Re: [PATCH lttng-ust] Add ctor/dtor priorities for tracepoints/events - Olivier Dion via lttng-dev

From: Olivier Dion via lttng-dev <lttng-dev@lists.lttng.org>
To: Mathieu Desnoyers <mathieu.desnoyers@efficios.com>
Cc: lttng-dev <lttng-dev@lists.lttng.org>
Subject: Re: [PATCH lttng-ust] Add ctor/dtor priorities for tracepoints/events
Date: Mon, 13 Jul 2020 15:44:56 -0400	[thread overview]
Message-ID: <87pn8z6vyf.fsf@clara> (raw)
In-Reply-To: <1150223945.10384.1594666728119.JavaMail.zimbra@efficios.com>

On Mon, 13 Jul 2020, Mathieu Desnoyers <mathieu.desnoyers@efficios.com> wrote:
> ----- On Jul 13, 2020, at 2:46 PM, Olivier Dion olivier.dion@polymtl.ca wrote:
>
>> On Mon, 13 Jul 2020, Mathieu Desnoyers <mathieu.desnoyers@efficios.com> wrote:
>>> ----- On Jul 13, 2020, at 11:19 AM, Olivier Dion olivier.dion@polymtl.ca wrote:
>>>
>>>> On Mon, 13 Jul 2020, Mathieu Desnoyers <mathieu.desnoyers@efficios.com> wrote:
>>> [...]
>>>> 
>>>>>>> Also, we should compare two approaches to fulfill your goal:
>>>>>>> one alternative would be to have application/library constructors
>>>>>>> explicitly call tracepoint constructors if they wish to use them.
>>>>>> 
>>>>>> I would prefer this way.  The former solution might not work in some
>>>>>> cases (e.g. with LD_PRELOAD and priority =101) and I prefer explicit
>>>>>> initialization in that case.
>>>>>> 
>>>>>> I don't see any cons for the second approach, except making the symbols
>>>>>> table a few bytes larger.  I'll post a patch soon so we can compare and
>>>>>> try to find more documentation on ctor priority.
>>>>>
>>>>> And users will have to explicitly call the constructor on which they
>>>>> depend, but I don't see it as a huge burden.
>>>> 
>>>> The burden is small indeed.  But users should pay close attention to
>>>> release the references in a destructor too.
>>>> 
>>>>> Beware though that there are a few configurations which can be used for
>>>>> probe providers (see lttng-ust(3)).
>>>> 
>>>> I'm not following you here.  I don't see any configuration for provider
>>>> except TRACEPOINT_LOGLEVEL.  What should I be aware of?
>>>
>>> See sections "Statically linking the tracepoint provider" and
>>> "Dynamically loading the tracepoint provider" from lttng-ust(3). It's
>>> especially the dynamic loading I am concerned about, because then it
>>> becomes tricky for an instrumented .so (or app) to call the probe provider's
>>> constructor without dlopening it beforehand, because there are no dependencies
>>> from the instrumented module on probe symbols. And given you plan to call
>>> this from a constructor, it means the dynamic loader lock is already held,
>>> so even if we dlopen the probe provider from the instrumented constructor,
>>> I am not sure the dlopen'd .so's constructor will be allowed to run
>>> immediately.
>>>
>>> Maybe one thing that could work for the dynamic loading case would be to:
>>>
>>> - let the instrumented constructor dlopen its probe,
>>> - from the instrumented constructor, use dlsym to get the probe's constructor
>>>   symbols.
>>> - call those constructors.
>>>
>>> If this is common enough, maybe we would want to provide helpers for
>>> this.
>> 
>> Okay so to be clear.  __tracepoints__init() should be call first, then
>> __tracepoints__ptrs_init()
>
> I don't think the order matters. What makes you think otherwise ?

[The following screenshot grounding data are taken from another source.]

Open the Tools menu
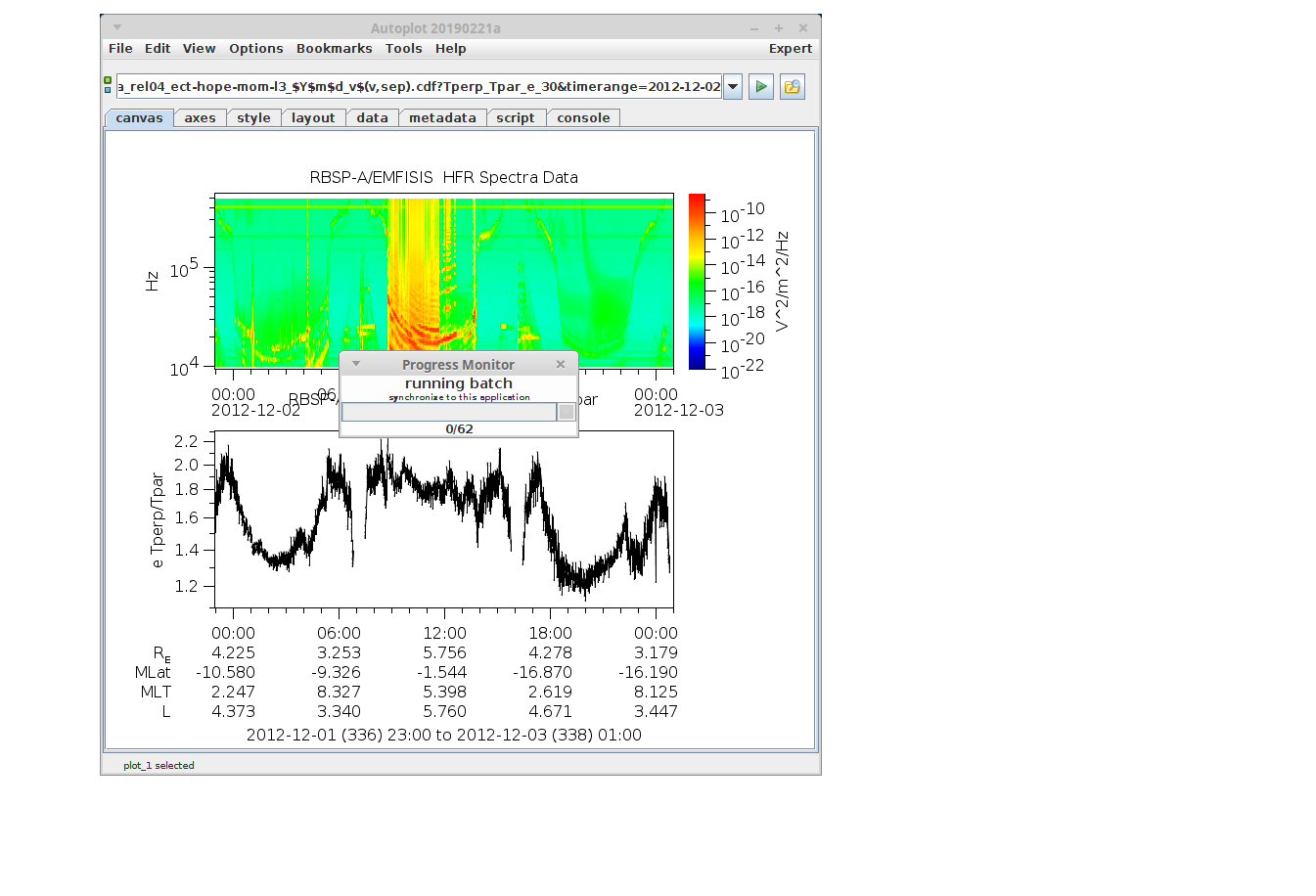Viewport: 1316px width, 896px height. pyautogui.click(x=403, y=49)
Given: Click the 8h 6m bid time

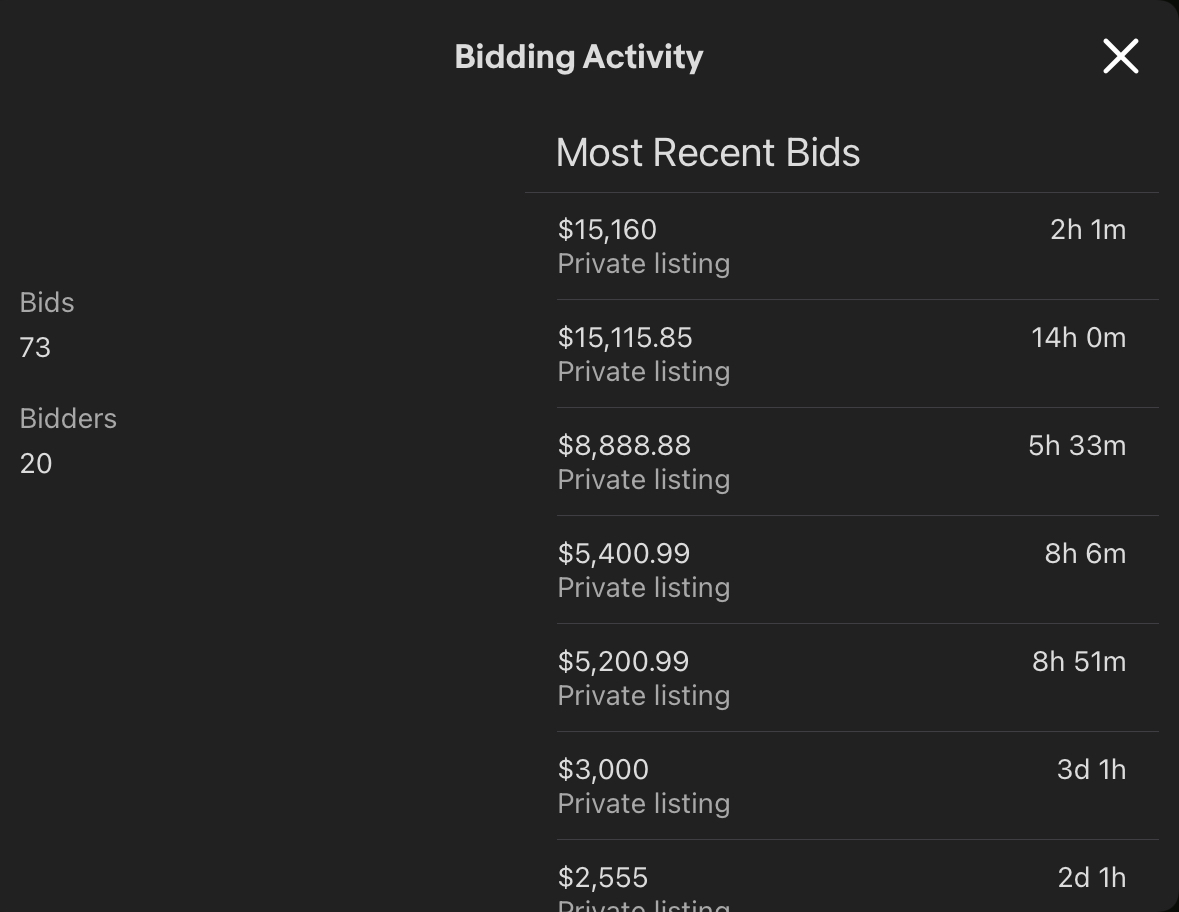Looking at the screenshot, I should pyautogui.click(x=1085, y=554).
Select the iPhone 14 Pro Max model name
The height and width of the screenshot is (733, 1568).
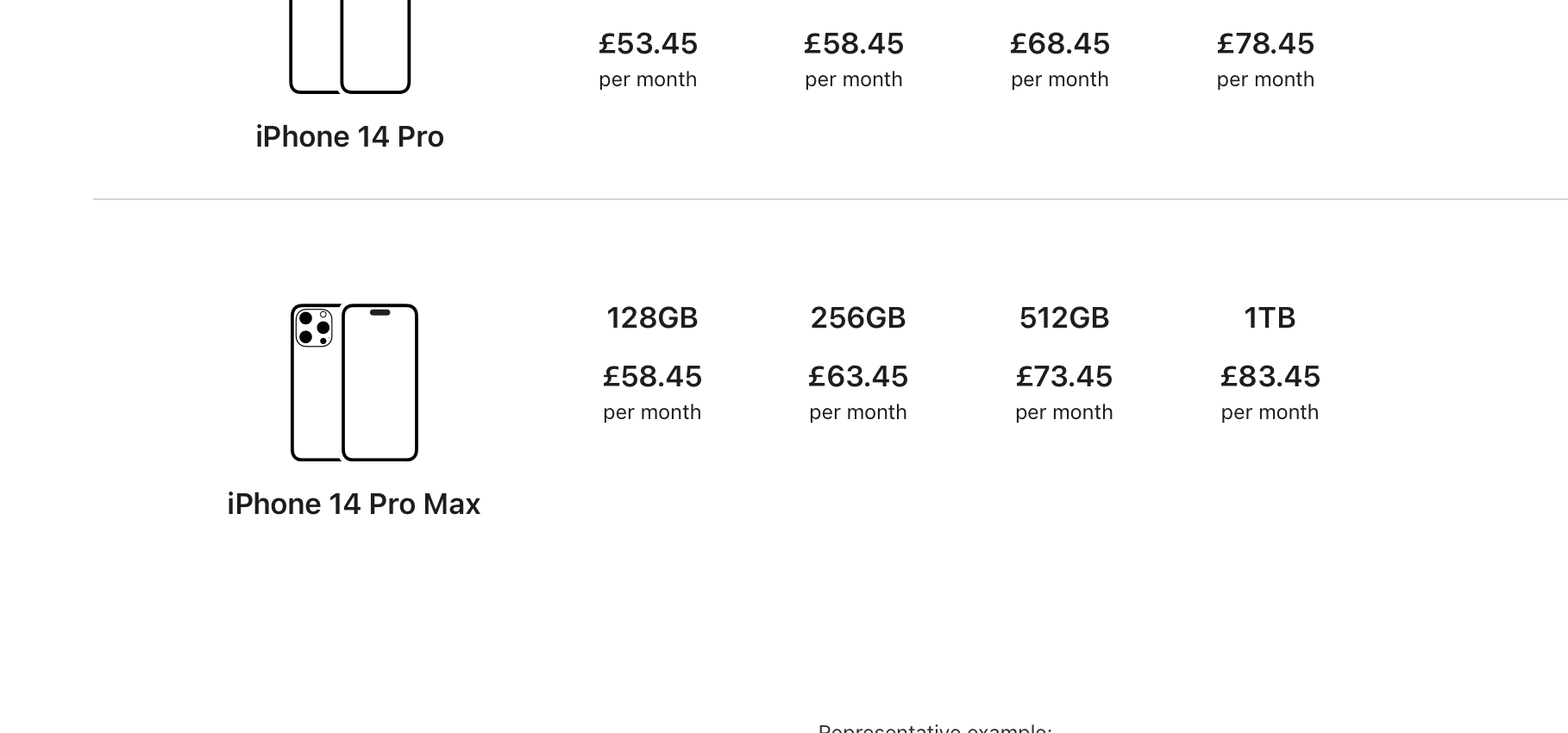pos(354,504)
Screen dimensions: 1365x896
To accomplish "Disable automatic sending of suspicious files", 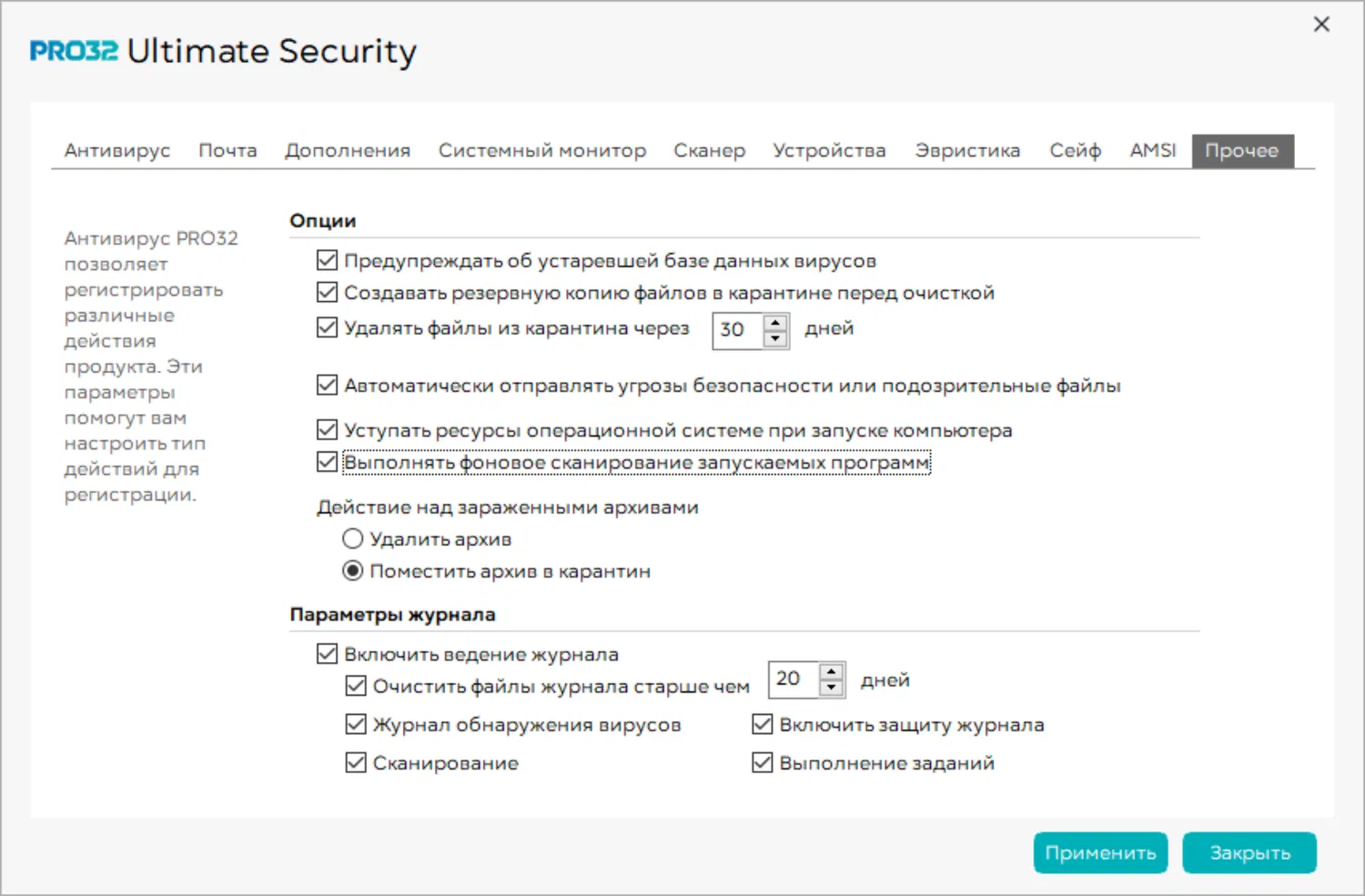I will (328, 386).
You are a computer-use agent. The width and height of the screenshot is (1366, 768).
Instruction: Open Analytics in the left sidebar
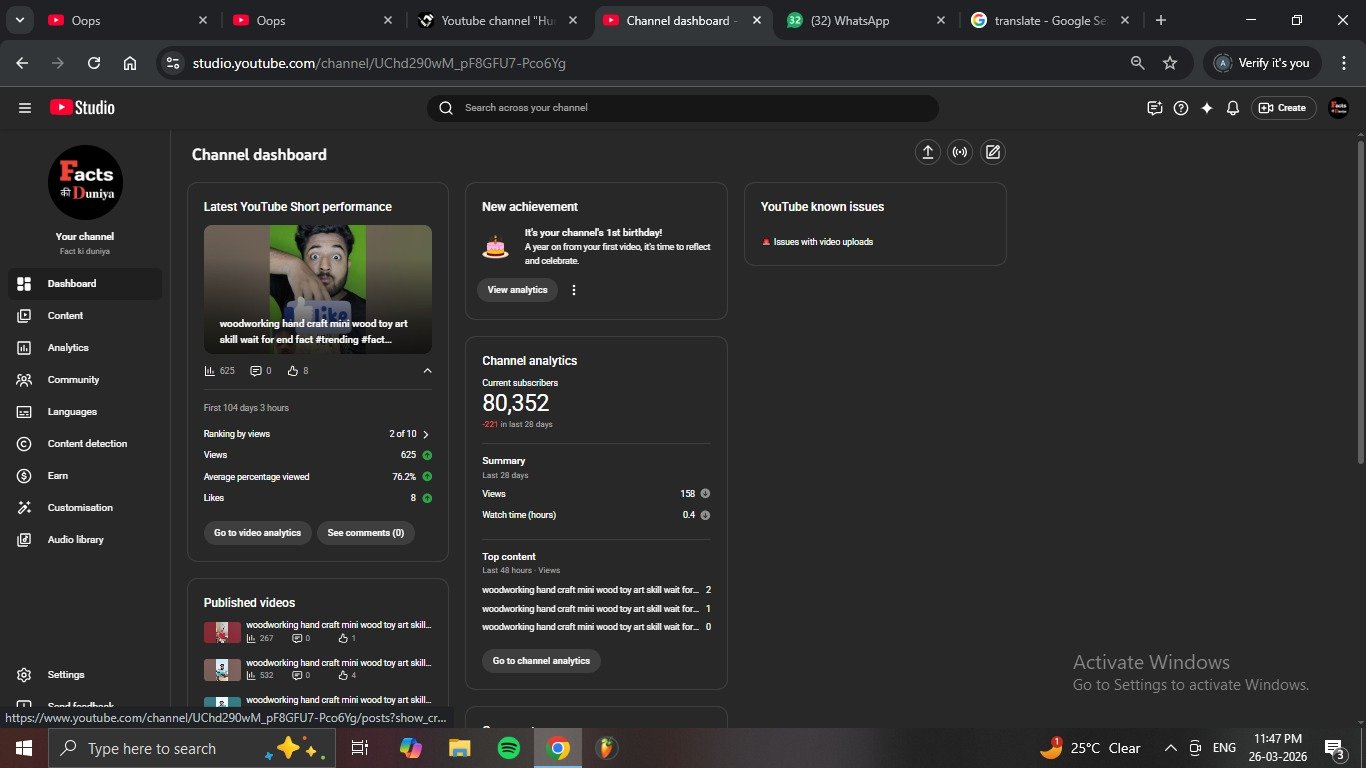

I assumed __tracepoints_init() initialized rcu, but apparently __ptrs do
the same and more.

>
>> and then dlsym(3) on
>> __lttng_events_init__provider() _if_ TRACEPOINT_PROBE_DYNAMIC_LINKAGE.
>
> Yes.
>
>> 
>> Reverse the steps in destructor.
>> 
>> And so would something along these lines work?
>> --------------------------------------------------------------------------------
>> #ifdef TRACEPOINT_PROBE_DYNAMIC_LINKAGE
>> 
>> #  define tracepoint_acquire(provider)                           \
>>        do {                                                     \
>>                void (*init)(void);                              \
>>                __tracepoints__init();                           \
>>                __tracepoints__ptrs_init();                      \
>
> Where is the dlopen() done ? What code is responsible for it ?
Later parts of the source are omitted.